I e mailed a blogger who writes about Palermo's restored buildings. I have been trying to meet with him since I spent three months here in 2012. He kept putting off our meeting until I finally had to leave. This time he wrote back, welcomed me back to Palermo, and asked how long I would be staying. In other words, he wants to put me off, again, until I must leave, but he is very polite about it. He cannot just say "NO." This stringing me along drives me nuts.
I stopped into the Casa Professa, an incredible Baroque church in Albergheria, for a moment of beauty.
I called a woman who volunteer- coordinates activities for an immigrants' welcome center. I want to write about one of her projects. She was in a meeting and asked me to call again in the afternoon. I will.
I stopped into the downtown administrative offices of an important hospital and asked to be put in touch with the cardiologist, who has a wonderful story to tell. The Press Officer promised to call him and see if he was willing to talk to me. I am hopeful.

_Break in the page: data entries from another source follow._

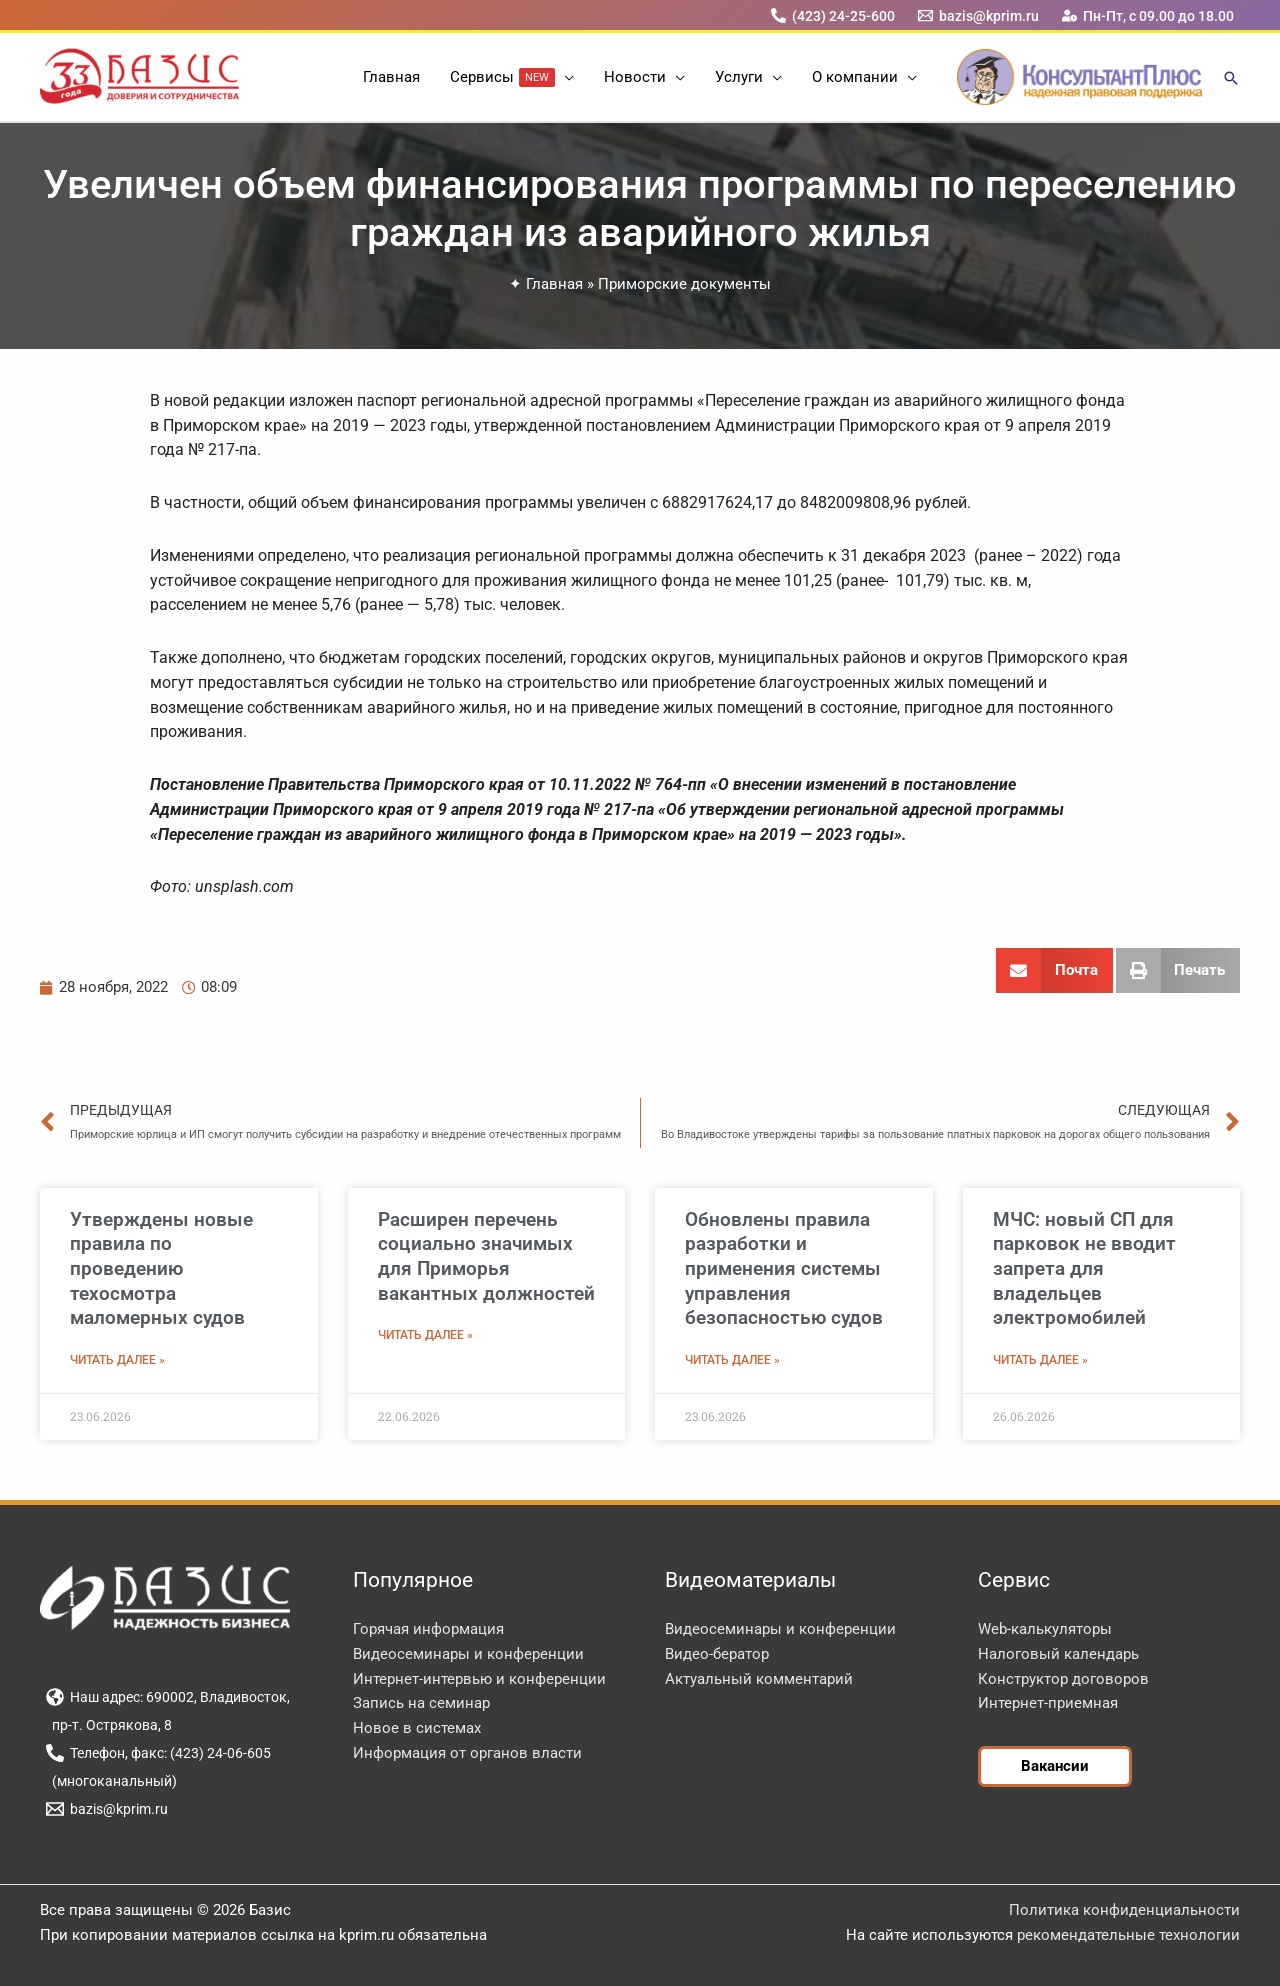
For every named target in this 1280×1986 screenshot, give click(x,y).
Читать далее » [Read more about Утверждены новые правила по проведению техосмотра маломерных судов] (117, 1360)
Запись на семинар (421, 1703)
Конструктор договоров (1063, 1679)
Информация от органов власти (467, 1753)
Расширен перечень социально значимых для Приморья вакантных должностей (486, 1256)
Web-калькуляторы (1045, 1629)
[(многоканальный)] (111, 1781)
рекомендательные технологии (1128, 1935)
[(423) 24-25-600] (832, 15)
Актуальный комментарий (759, 1679)
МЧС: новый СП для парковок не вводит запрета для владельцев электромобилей (1084, 1269)
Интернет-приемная (1048, 1703)
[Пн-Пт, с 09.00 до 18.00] (1148, 15)
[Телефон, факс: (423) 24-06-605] (158, 1753)
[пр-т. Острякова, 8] (108, 1725)
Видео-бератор (717, 1654)
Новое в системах (417, 1728)
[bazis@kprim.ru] (979, 15)
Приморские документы (684, 284)
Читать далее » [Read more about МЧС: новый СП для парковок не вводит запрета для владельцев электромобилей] (1040, 1360)
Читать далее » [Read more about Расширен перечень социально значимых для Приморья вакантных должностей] (425, 1335)
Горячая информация (428, 1629)
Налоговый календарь (1058, 1654)
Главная (554, 284)
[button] (564, 77)
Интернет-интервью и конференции (479, 1679)
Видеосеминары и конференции (468, 1654)
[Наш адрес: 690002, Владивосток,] (167, 1697)
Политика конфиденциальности (1124, 1910)
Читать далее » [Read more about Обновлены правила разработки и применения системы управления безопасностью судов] (732, 1360)
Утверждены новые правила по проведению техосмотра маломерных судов (161, 1269)
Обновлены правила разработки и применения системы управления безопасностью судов (784, 1269)
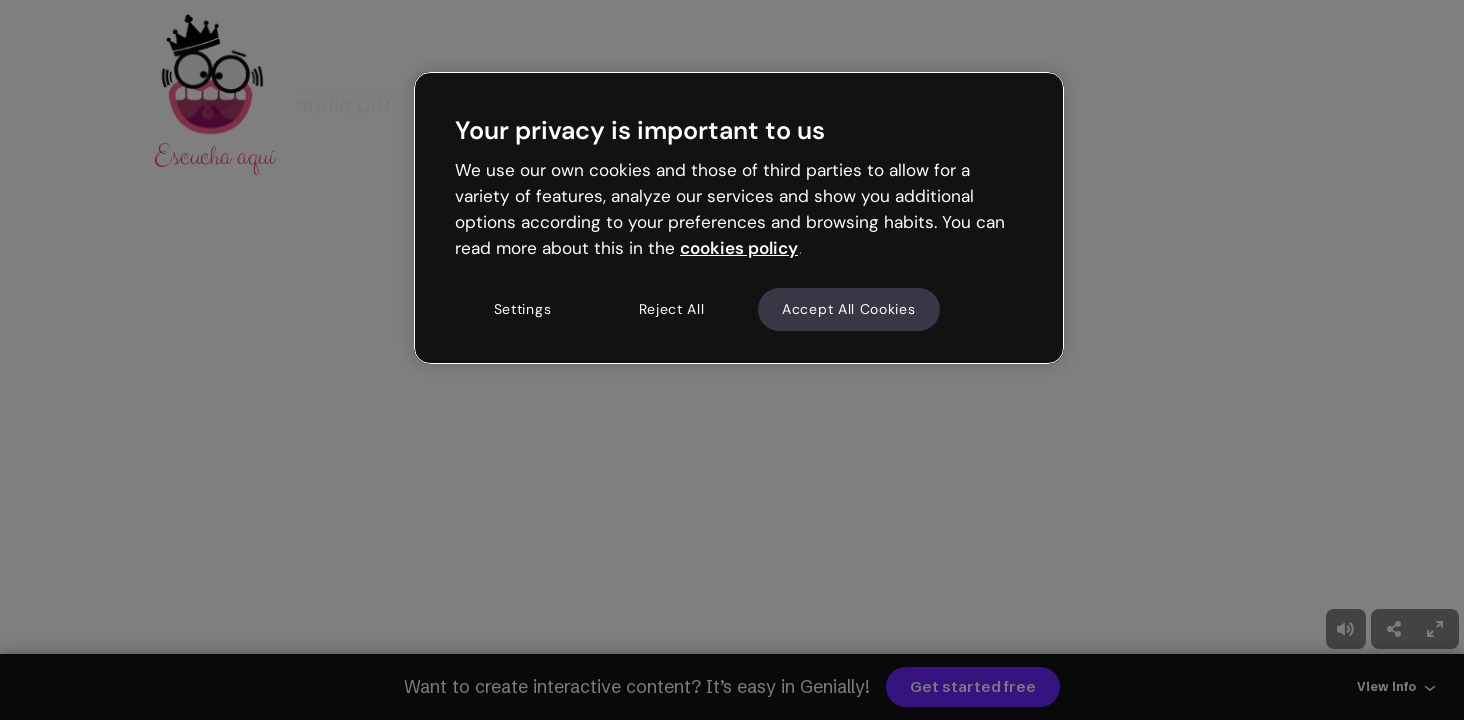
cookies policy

I scoped out (found the address and went there) a welcome center for the homeless (Palermo is Italy's third city for number of homeless people after Milano and Roma). People can take a shower there two days a week, get medical and psychological help from the street doctor who founded the center, and sometimes get a hot meal. It was closed. I'll go back later; at least now I know where it is.
I went home, cooked a frittata with cauliflower and sweet yellow peppers and shared it with one of my roommates, an unemployed doctor who was studying her cardiology text at the kitchen table, in the warm sunshine, under the Palermo mountains, with our fine view of the bell tower of San Giuseppe Teatini in Corso Vittorio Emanuele, with seagulls screeching and winging about. I washed up the dishes, went to my room and heard a man yelling about his "Exceptional artichokes." These are the very first of the season. I stepped out on my fifth-floor balcony to find where the voice was coming from. I zeroed in on a tiny three-wheeled truck parked at the corner. He saw ME spying HIM and started yelling to me personally "Signora, come down and take a look at these exceptional artichokes." These are serious, shrewd, practiced merchants. I thought about how in southern Vermont the first maple trees are being tapped and you can walk through the sugarbush and hear the sap pinging into the metal sap buckets.
So it was a busy morning, yet I GOT NOTHING DONE. This is typical. The work I did this morning may or may not give fruit later.
I leave you with a photo of a pit bull who probably works at night and most likely wins his fights because he looked none the worse for wear.